今年の読書(28・29)『天路の旅人(上・下)』沢木幸太郎(新潮文庫)
6月
6日
本書『天路の旅人』は、2022年10月に単行本刊行され、2025年5月1日に文庫本(上・下)として発売されています。
第二次世界大戦末期、敵国の中国大陸の奥地まで密偵として潜入した若き日本人がいました。著者は、この日本人<西川一三>に興味を抱き、本人へのインタビューを繰り返し、8年にわたり中国北部からインドまで果てしなく長い路を歩み続けた男の話を聞き取ります。
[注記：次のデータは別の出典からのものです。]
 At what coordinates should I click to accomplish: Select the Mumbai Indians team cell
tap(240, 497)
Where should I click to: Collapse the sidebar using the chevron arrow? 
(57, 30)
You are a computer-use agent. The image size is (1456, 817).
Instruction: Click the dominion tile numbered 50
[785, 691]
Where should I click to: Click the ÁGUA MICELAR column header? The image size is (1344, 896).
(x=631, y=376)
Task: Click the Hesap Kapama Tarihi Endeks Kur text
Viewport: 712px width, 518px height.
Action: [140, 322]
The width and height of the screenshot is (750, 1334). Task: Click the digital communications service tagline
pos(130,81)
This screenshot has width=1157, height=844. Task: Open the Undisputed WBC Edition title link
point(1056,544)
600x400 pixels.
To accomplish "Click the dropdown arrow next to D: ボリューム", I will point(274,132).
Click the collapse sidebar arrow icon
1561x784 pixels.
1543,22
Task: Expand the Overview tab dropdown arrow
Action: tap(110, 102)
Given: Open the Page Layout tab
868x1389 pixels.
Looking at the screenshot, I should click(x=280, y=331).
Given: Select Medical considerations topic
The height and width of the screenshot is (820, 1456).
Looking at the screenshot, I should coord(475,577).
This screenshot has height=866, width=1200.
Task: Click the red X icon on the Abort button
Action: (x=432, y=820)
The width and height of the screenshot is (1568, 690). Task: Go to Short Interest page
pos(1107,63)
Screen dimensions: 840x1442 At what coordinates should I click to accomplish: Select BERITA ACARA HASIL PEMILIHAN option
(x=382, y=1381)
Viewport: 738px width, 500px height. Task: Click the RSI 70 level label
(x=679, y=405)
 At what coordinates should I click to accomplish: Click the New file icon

満鉄に勤めるも高給を捨て、「興亜義塾」生として学びますが、途中退学するも、未知なる中国奥地の世界への好奇心に突き動かされた男は日本の密偵としてラマ僧に扮し、極寒の雪道、延々と続く砂漠、幾重もの峠、匪賊の襲撃や飢えを乗り越えていきます。
対談後、著作『秘境西蔵八年の潜行』の3000枚を超える生原稿が保管されていることが判明、著者は、聞き取りと生原稿を基にして、8年間の<西川一三>の足取りをたどる、壮大な物語が綴られ、第二次世界大戦の裏側での歴史が浮き彫りにされています。
冒頭に、<西川一三>の商売論を聞いて、『ヤマザキ、天皇を撃て』の<奥崎謙三>の名前が出てきたときには、驚きました。